RMSE MAE MAPE Bias r
WW3 ML WW3 ML WW3 ML WW3 ML WW3 ML
Hs [m] 0.57 0.2 0.45 0.14 35.98 9.64 -0.29 0 0.78 0.97
Tp [s] 1.7 0.64 1.29 0.45 15.45 5.28 -0.92 -0.05 0.64 0.92
Dm [Deg] 17.98 5.36 13.87 3.55 5.52 1.59 10.34 -0.34 0.76 0.97

Test

RMSE MAE MAPE Bias r
WW3 ML WW3 ML WW3 ML WW3 ML WW3 ML
Hs [m] 0.56 0.2 0.45 0.14 32.89 8.73 -0.28 0 0.78 0.97
Tp [s] 1.67 0.64 1.26 0.45 15.15 5.23 -0.89 -0.03 0.65 0.92
Dm [Deg] 17.74 4.76 13.74 3.5 5.32 1.41 10.35 -0.29 0.76 0.98

Regressions

Use python regressions.py --help for usage.

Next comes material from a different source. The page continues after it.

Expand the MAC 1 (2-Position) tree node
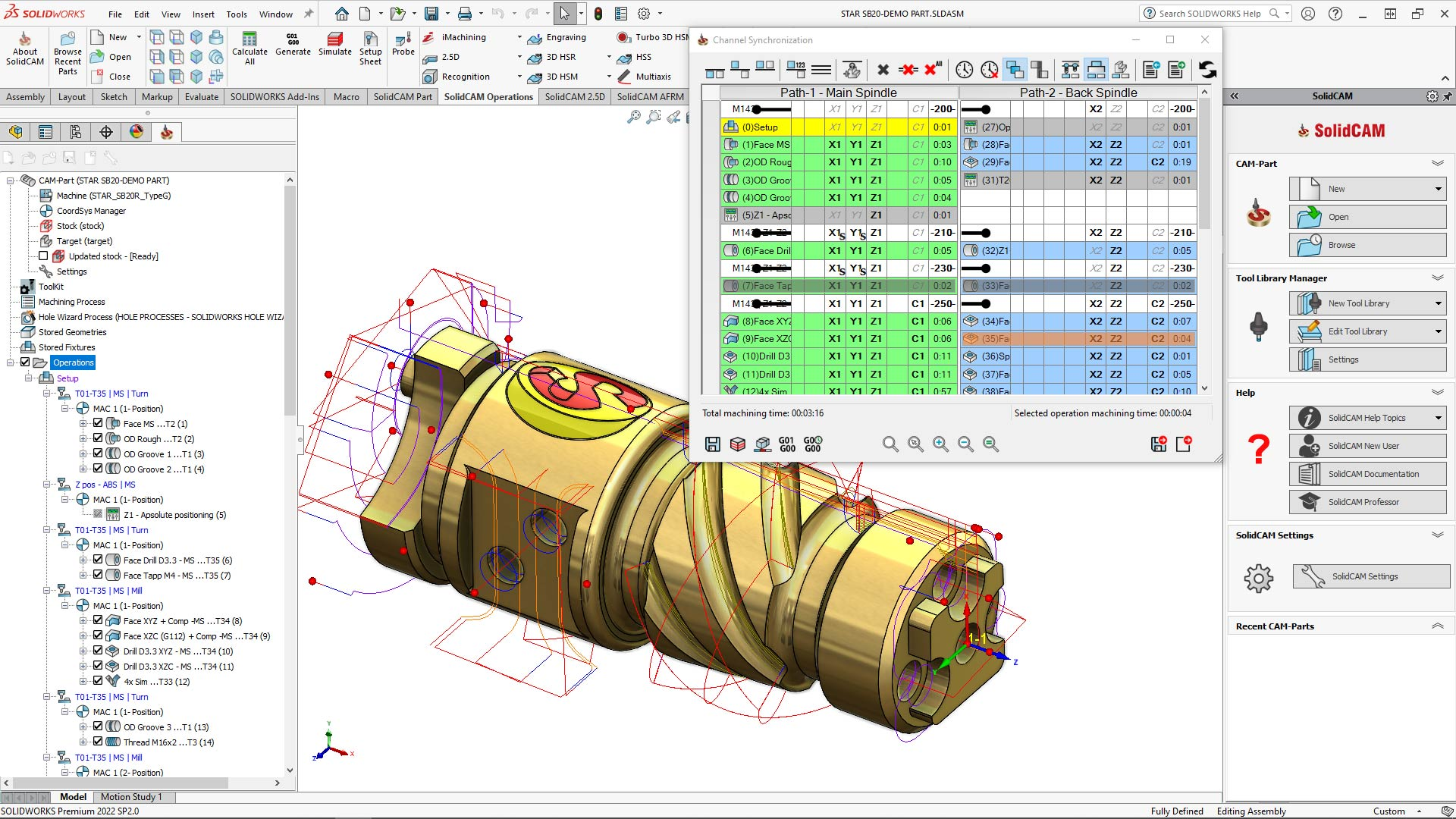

python regressions.py -i "data/predictions_mlp_par.csv" "data/predictions_mlp_spc.csv" "data/predictions_cnn_spc.csv" -o "figures/regressions.png"

Bar charts

Use python bars.py --help for usage.

python bars.py -i "data/metrics_mlp_par.csv" "data/metrics_mlp_spc.csv" "data/metrics_cnn_spc.csv" -o "figures/bars.png"

3.3. Timeseries

Use python timeseries.py --help for usage.

a) Curau

python timeseries.py -i "data/predictions_mlp_par.csv" "data/predictions_mlp_spc.csv" "data/predictions_cnn_spc.csv" --names "$MLP_{PAR}$" "$MLP_{SPC}$" "$CNN_{SPC}$" -ID "BCurau" -o "figures/BCurau.svg" --start "2013-04-01 00:00:00" --duration "60"

b) Lebu

python timeseries.py -i "data/predictions_mlp_par.csv" "data/predictions_mlp_spc.csv" "data/predictions_cnn_spc.csv" --names "$MLP_{PAR}$" "$MLP_{SPC}$" "$CNN_{SPC}$" -ID "BCurau" -o "ALebu.png" --start "2011-12-01 00:00:00" --duration "60"

3.4 Spatial Predictions

As long as the variables used for training are available, our machine learning models can be applied to WW3 data spatially. We caution against this usage because the present models do not take latitude and longitude coordinates into consideration.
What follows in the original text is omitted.